### EXERCISE AIM
Copy only the lines from the one with "Increase the Distância da linha value" through the end of the records, exactly as they stand. No pictures belong in the copy.

Records from a dataset:
▬▬▬▬▬▬▬▬▬▬

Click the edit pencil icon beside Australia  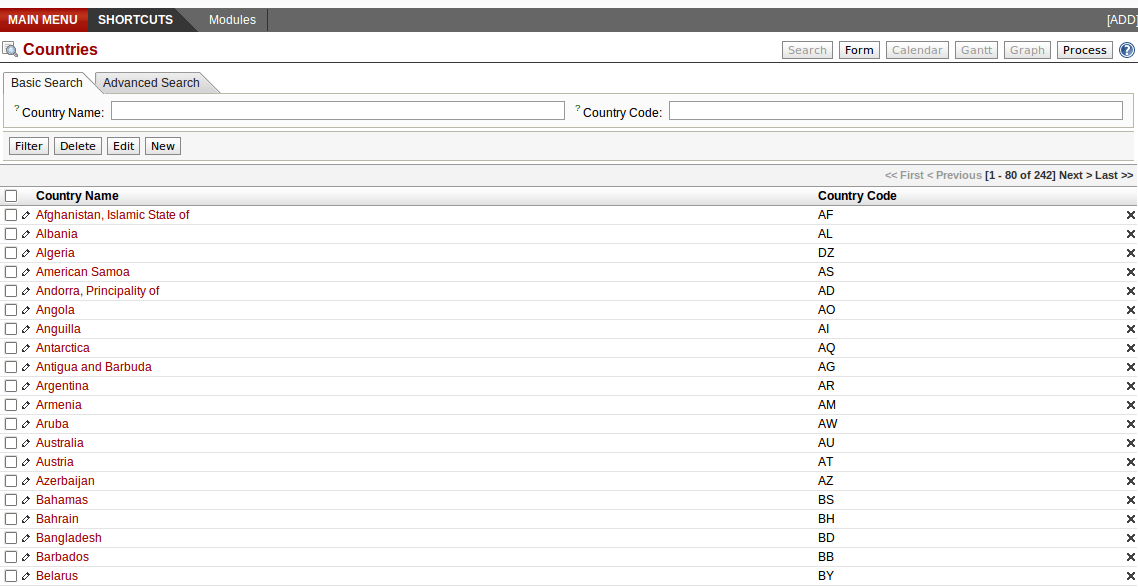(x=26, y=443)
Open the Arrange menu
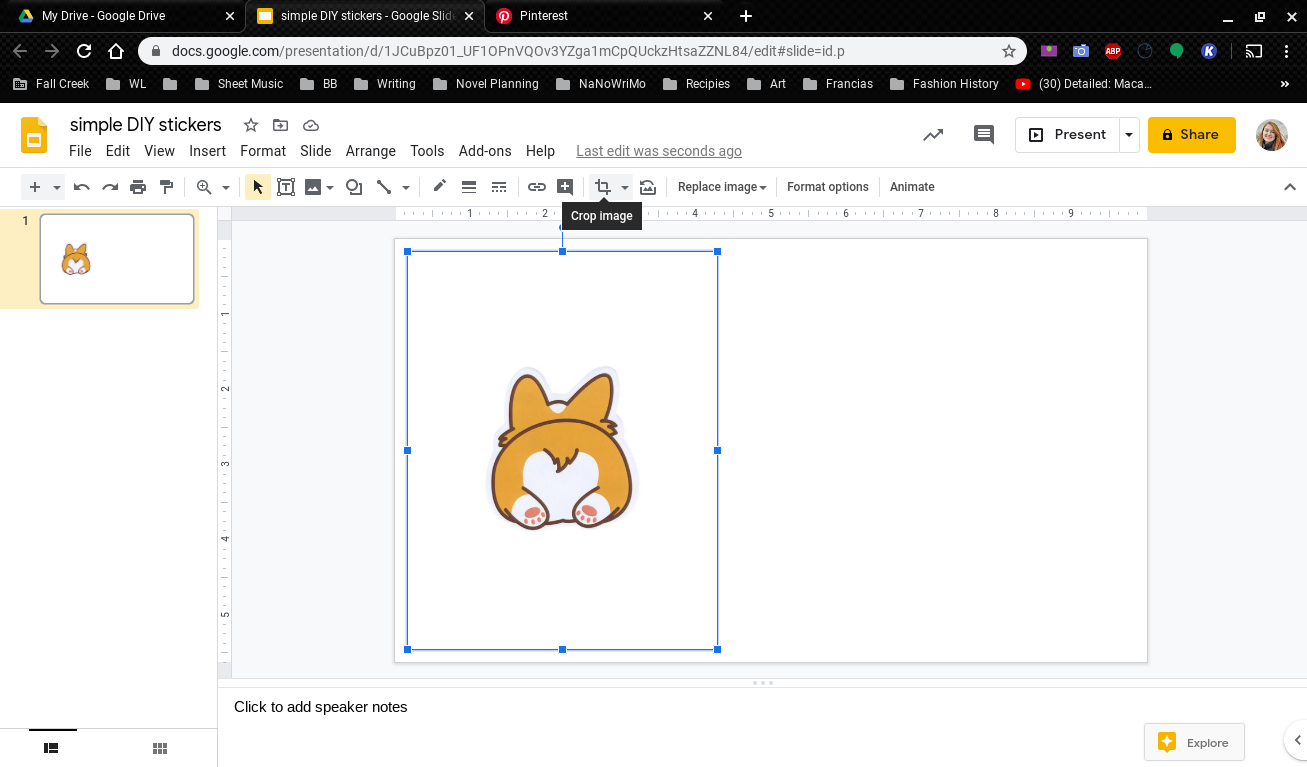Viewport: 1307px width, 767px height. (371, 151)
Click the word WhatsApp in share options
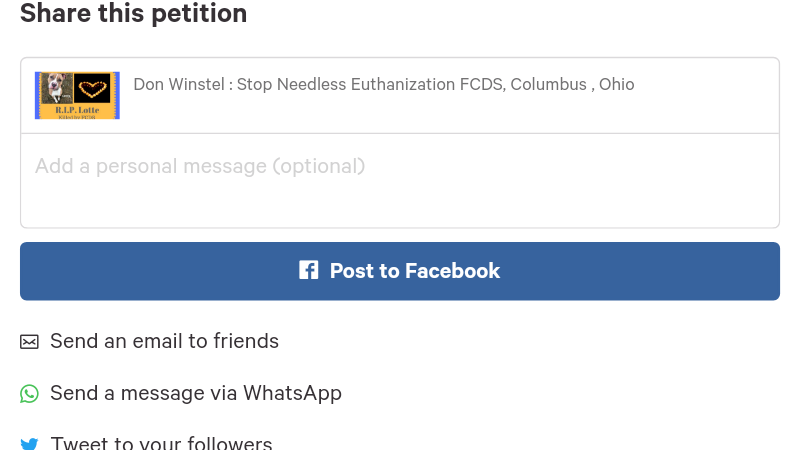 click(x=292, y=393)
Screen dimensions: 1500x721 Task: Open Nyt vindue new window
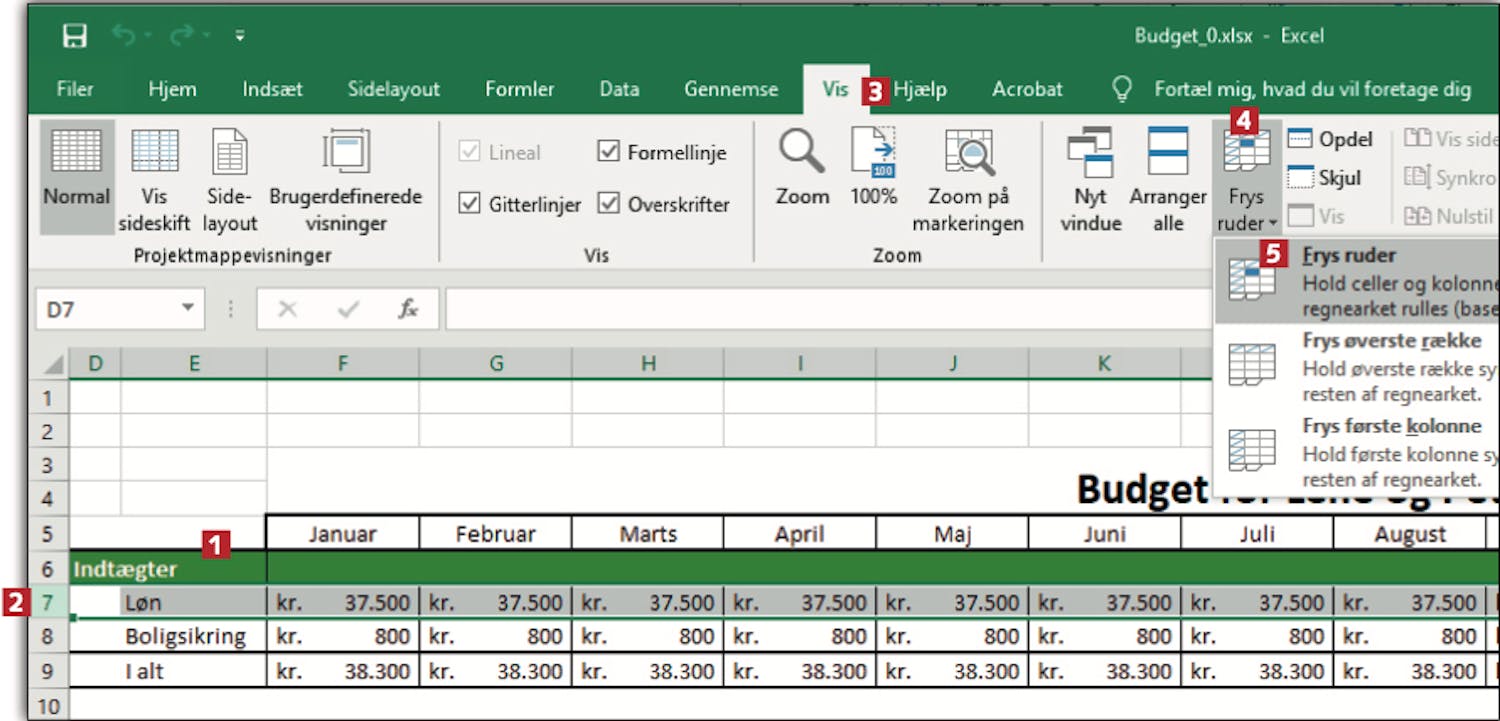pyautogui.click(x=1090, y=153)
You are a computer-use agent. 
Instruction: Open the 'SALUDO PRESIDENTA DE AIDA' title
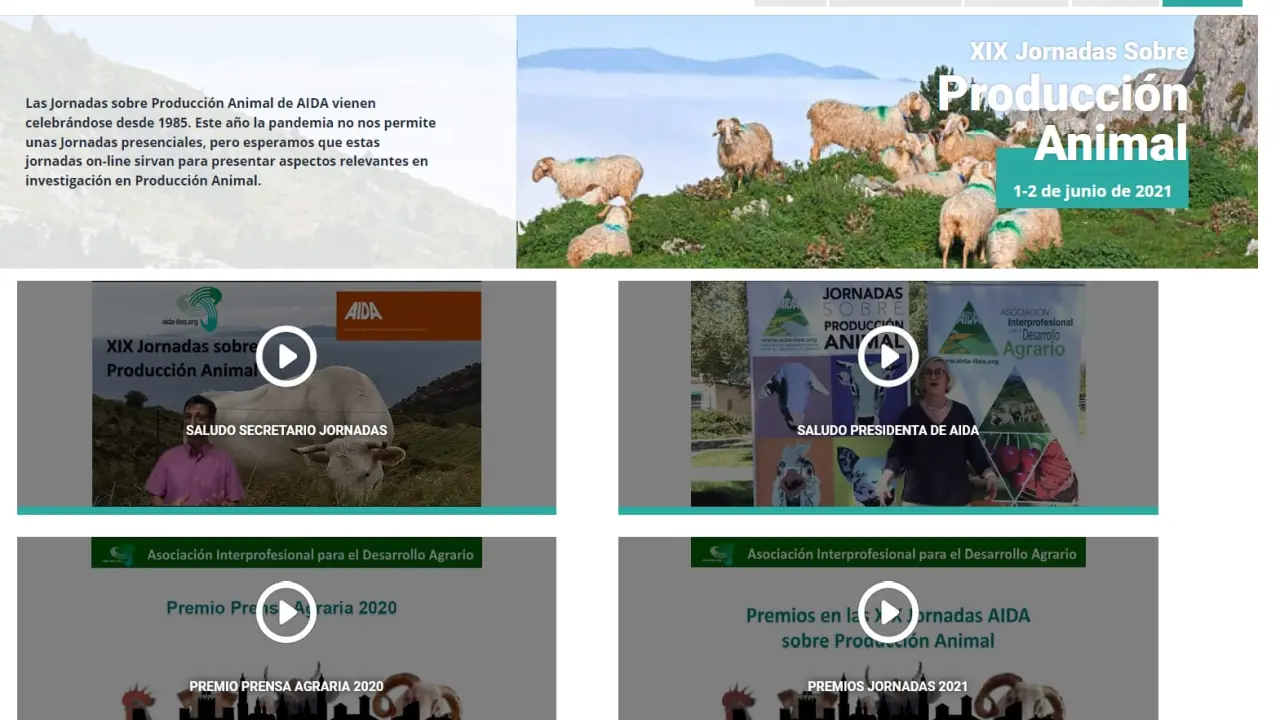[x=888, y=431]
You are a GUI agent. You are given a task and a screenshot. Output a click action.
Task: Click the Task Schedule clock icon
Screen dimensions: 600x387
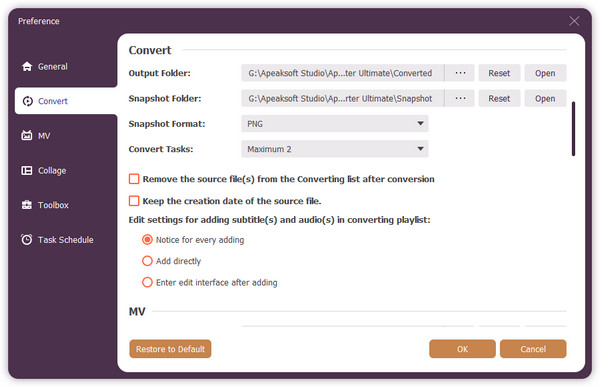coord(27,240)
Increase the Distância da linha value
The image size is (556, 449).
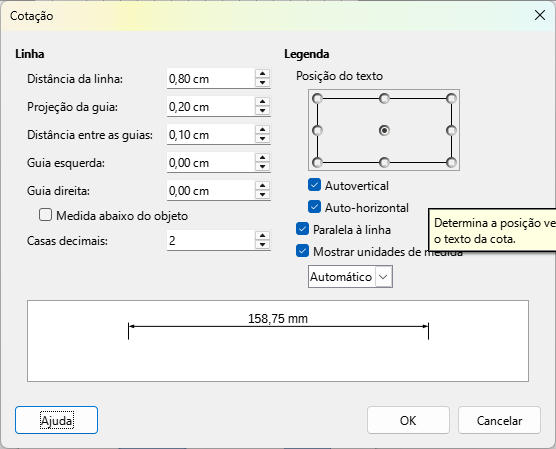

▬▬▬▬▬▬▬▬▬▬

### RESPONSE BELOW
Increase the Distância da linha value
The image size is (556, 449).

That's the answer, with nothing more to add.